Why 1099 Write-Offs Affect Hiring of Independent Contractors

Published on:

Mar 2, 2026

Updated on:

Mar 2, 2026

Rivermate | Why 1099 Write-Offs Affect Hiring of Independent Contractors

Planning your hiring strategy has probably led you down the road of considering independent contractors at some point. Maybe the ideas went like this: I won’t have to pay expensive benefits (like health insurance premiums and car expenses). They will take care of their own tax deductions. I can terminate the contract when I no longer need them. I can get access to a great talent pool with the expertise I need. The benefits seemed obvious.

The truth is that’s only half the story. You may not need to worry about their taxable income and business expenses, but they do affect your hiring. If you’re interested in understanding how 1099 write-offs affect your hiring strategy and total cost of engagement, this guide will help you make better decisions by providing the bigger picture.

Key Takeaways

  • 1099 write-offs are legitimate business expense deductions that self-employed individuals claim to reduce their business income.
  • The deductions affect how you hire because they influence worker classifications, contractor pricing, and compliance risk.

What are 1099 write-offs?

Infographic showing common 1099 write offs for independent contractors expenses

A 1099 write-off refers to business expenses that self-employed individuals (contractors, freelancers, and sole traders) deduct from qualified business income. These individuals provide services to your company, but they are not a w 2 employee (a person on your payroll). Instead, they receive Form 1099-NEC from you, which reports the income over $600 they have received from you.

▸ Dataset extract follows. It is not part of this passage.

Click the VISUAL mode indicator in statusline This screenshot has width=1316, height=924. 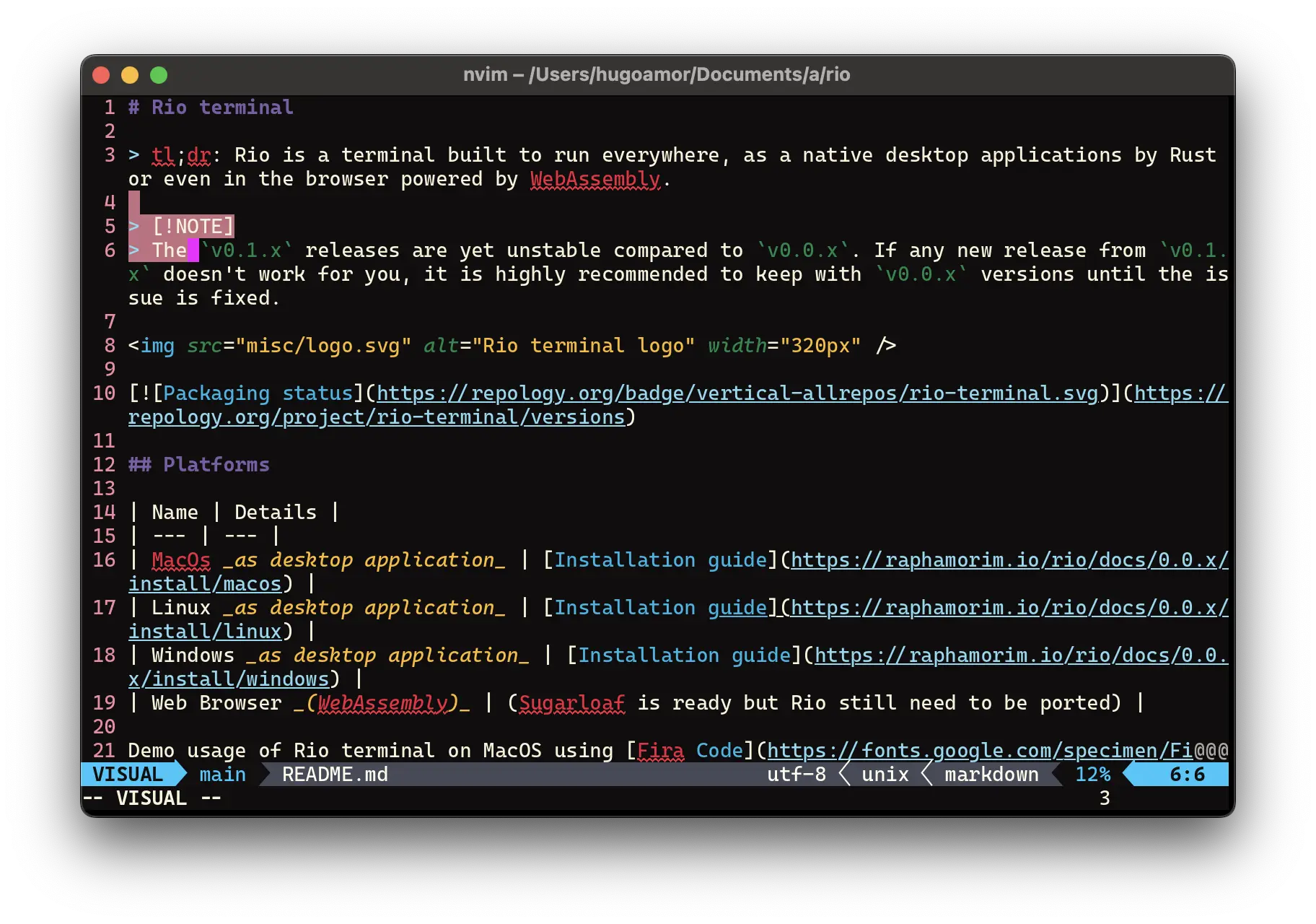(128, 775)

Common tax-deductible categories are:

  • Home office deduction.
  • Car expenses.
  • Business insurance.
  • Retirement plan contributions.
  • Professional software and tools.
  • Education expenses.
  • Equipment and depreciation

Why this matters for employers

Employers don’t need to keep track of these common tax deductions on behalf of contractors (they normally hire a tax professional for that), but in assuming they will offset certain expenses during projects, contractors will adapt their pricing structures. This means that gross rates likely will reflect self-employed tax deductions, unreimbursed expenses, and contractors attempting to balance out self-employment income.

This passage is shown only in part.